== Segment start ==

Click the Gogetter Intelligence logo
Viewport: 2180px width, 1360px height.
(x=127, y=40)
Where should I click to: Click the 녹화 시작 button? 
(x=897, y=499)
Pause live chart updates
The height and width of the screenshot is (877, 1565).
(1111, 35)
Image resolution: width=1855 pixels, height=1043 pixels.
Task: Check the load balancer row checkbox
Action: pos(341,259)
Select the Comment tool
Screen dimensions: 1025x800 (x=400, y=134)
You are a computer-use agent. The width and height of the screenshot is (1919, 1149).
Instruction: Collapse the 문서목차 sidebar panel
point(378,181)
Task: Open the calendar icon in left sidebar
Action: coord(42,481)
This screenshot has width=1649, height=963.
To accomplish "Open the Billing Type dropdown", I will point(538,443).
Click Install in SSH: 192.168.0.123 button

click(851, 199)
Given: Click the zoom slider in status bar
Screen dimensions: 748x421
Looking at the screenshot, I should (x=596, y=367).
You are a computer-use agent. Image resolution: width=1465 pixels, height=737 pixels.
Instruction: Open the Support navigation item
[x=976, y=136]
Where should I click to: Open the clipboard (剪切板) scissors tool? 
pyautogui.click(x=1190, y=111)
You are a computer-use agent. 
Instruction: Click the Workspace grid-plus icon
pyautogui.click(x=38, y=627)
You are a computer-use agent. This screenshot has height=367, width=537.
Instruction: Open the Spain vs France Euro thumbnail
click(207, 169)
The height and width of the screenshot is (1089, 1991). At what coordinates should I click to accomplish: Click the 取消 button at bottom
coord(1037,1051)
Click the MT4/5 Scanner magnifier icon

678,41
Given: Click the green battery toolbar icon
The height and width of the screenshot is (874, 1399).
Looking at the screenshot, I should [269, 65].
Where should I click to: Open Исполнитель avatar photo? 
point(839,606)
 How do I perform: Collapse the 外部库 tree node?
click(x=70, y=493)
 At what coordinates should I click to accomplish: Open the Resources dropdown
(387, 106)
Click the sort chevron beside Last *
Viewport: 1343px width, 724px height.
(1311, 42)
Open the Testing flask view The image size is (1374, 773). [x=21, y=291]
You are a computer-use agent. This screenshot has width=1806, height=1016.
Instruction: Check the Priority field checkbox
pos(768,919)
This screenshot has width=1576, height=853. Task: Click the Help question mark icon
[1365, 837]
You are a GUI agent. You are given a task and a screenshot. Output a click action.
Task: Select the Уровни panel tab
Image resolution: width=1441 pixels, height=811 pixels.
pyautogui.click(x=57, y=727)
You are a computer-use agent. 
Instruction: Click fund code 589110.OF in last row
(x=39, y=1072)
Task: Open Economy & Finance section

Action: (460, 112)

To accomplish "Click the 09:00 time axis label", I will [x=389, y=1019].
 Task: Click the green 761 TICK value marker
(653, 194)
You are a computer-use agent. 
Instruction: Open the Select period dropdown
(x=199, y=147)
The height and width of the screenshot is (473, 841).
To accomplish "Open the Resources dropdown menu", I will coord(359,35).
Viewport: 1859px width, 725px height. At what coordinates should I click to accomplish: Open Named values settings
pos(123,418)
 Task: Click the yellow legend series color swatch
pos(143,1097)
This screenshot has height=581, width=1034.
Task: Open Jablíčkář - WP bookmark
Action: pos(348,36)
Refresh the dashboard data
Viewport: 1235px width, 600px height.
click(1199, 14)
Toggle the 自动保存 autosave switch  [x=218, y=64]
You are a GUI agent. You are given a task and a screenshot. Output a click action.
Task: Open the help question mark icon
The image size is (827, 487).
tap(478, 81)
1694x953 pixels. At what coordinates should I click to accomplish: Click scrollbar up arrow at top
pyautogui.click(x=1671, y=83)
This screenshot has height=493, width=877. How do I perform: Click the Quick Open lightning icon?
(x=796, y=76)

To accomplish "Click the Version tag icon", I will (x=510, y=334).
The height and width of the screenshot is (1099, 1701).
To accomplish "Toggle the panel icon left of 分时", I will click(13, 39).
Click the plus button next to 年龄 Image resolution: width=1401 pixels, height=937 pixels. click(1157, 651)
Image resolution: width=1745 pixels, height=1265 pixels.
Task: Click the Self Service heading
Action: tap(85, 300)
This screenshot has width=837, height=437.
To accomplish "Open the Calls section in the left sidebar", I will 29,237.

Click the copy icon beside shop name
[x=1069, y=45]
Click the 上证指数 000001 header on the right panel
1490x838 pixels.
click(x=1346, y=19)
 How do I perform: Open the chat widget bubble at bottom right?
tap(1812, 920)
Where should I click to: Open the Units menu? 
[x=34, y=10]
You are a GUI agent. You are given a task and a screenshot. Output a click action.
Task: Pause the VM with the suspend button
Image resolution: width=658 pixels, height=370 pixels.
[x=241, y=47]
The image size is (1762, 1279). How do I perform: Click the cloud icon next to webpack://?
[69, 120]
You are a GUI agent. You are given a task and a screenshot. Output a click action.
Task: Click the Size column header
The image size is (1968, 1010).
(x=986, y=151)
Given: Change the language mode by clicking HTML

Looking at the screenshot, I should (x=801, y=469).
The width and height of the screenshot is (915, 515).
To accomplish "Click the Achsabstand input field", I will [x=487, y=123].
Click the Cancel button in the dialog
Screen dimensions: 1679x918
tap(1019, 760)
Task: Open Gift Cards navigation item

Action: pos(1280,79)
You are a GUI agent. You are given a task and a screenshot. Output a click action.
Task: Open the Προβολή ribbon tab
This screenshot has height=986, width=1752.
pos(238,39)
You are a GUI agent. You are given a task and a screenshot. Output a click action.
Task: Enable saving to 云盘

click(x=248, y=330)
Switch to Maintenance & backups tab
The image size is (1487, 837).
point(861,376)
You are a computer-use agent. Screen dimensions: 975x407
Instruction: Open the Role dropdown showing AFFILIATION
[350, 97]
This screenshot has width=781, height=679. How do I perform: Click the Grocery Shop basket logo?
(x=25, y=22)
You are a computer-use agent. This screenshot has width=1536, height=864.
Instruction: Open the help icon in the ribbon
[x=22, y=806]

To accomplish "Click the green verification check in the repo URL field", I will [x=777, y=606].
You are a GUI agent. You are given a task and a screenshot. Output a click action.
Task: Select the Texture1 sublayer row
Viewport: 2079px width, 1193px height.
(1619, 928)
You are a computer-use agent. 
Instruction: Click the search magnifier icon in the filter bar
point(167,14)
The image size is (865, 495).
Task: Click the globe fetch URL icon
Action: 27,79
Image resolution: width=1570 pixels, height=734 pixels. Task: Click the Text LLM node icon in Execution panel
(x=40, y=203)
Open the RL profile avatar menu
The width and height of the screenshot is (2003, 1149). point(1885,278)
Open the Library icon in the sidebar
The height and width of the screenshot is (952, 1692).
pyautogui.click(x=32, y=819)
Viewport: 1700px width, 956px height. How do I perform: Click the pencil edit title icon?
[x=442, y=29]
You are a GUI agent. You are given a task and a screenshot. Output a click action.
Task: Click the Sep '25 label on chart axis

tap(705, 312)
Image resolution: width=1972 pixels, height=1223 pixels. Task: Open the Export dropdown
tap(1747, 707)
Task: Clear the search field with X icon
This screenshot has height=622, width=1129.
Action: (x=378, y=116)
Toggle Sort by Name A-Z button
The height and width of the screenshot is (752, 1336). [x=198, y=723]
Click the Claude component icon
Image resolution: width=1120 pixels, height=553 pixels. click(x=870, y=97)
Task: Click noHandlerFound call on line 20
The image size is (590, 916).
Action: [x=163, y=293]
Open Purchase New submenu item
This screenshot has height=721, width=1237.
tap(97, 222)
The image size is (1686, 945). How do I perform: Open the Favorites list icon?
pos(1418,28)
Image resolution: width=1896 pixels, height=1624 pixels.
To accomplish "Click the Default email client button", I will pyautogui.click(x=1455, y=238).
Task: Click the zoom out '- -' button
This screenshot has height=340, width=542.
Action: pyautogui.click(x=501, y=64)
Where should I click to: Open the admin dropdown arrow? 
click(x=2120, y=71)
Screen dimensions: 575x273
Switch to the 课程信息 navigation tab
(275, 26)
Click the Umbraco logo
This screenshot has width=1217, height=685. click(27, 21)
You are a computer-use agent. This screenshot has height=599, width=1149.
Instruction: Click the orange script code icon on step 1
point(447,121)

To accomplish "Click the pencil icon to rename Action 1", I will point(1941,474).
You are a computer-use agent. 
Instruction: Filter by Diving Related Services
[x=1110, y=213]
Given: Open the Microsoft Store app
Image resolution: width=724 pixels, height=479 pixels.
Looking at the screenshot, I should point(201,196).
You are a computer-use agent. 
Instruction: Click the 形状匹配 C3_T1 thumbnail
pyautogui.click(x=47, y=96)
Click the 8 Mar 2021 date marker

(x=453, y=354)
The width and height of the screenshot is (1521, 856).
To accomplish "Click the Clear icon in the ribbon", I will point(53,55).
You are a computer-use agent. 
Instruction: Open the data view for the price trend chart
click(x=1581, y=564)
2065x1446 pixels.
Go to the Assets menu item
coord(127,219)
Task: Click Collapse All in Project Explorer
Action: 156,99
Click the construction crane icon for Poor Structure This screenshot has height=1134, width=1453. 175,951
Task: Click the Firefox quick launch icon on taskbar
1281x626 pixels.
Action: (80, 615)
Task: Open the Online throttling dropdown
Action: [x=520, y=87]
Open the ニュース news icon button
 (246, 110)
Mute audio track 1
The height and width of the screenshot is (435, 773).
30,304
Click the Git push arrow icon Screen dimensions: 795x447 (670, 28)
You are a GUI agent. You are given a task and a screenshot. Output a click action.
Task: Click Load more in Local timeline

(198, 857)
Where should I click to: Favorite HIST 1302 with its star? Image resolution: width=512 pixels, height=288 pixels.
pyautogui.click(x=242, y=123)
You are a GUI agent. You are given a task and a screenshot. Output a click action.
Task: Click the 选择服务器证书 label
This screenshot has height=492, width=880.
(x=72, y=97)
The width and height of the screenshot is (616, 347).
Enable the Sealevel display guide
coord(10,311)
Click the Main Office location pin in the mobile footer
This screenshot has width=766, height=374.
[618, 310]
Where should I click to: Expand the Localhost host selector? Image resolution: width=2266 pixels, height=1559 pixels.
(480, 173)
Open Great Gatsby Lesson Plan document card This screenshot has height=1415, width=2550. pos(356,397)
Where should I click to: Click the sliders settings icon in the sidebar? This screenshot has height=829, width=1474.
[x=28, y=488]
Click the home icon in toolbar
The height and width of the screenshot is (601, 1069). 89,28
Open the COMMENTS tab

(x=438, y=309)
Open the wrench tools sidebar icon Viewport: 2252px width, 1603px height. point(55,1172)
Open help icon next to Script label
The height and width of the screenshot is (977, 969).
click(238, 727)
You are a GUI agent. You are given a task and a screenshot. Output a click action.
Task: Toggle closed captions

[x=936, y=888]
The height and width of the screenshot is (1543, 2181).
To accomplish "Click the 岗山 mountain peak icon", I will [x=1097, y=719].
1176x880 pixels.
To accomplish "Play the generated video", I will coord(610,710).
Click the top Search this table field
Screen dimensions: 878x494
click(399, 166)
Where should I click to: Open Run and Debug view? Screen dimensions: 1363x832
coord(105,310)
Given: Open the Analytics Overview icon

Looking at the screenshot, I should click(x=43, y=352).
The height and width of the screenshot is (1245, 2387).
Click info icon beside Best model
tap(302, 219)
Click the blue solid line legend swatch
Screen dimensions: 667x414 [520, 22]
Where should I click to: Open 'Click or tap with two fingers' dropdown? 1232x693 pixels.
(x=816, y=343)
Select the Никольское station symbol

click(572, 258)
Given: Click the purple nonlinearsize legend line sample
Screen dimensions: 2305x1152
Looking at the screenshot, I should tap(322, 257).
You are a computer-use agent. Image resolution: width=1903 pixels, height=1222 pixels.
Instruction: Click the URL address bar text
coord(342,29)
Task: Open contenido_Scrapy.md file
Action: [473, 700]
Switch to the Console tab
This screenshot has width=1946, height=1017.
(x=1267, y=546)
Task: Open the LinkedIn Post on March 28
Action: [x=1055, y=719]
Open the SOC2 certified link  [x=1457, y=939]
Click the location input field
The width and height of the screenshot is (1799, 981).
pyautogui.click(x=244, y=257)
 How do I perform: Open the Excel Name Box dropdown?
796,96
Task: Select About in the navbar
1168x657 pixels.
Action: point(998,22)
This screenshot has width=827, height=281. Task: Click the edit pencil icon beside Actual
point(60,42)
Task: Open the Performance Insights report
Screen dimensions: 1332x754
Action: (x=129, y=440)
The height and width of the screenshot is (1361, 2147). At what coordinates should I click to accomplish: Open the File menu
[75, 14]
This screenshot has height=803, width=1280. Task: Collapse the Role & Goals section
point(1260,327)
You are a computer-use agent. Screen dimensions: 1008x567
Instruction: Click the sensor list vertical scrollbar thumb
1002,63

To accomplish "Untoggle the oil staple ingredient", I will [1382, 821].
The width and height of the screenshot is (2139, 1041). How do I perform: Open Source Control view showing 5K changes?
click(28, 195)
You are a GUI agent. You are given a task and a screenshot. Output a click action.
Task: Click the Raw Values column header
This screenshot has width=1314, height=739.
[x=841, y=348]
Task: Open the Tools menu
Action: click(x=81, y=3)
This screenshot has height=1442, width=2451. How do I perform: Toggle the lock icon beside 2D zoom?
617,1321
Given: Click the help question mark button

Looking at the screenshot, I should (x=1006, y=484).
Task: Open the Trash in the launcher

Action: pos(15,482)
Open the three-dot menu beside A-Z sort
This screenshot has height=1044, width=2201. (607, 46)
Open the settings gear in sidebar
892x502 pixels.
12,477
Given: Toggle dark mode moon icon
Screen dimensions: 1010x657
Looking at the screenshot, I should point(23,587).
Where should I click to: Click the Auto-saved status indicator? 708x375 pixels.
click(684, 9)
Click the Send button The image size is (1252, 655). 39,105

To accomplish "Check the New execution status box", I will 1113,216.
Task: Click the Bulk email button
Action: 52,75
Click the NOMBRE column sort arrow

== Segment end ==

Write out the records exactly, starting at the first line and stopping after the line that contains "You are a computer-use agent. The".

Click the Gogetter Intelligence logo
Viewport: 2180px width, 1360px height.
(x=127, y=40)
Where should I click to: Click the 녹화 시작 button? 
(x=897, y=499)
Pause live chart updates
The height and width of the screenshot is (877, 1565).
(1111, 35)
Image resolution: width=1855 pixels, height=1043 pixels.
Task: Check the load balancer row checkbox
Action: pos(341,259)
Select the Comment tool
Screen dimensions: 1025x800 (x=400, y=134)
You are a computer-use agent. The width and height of the screenshot is (1919, 1149).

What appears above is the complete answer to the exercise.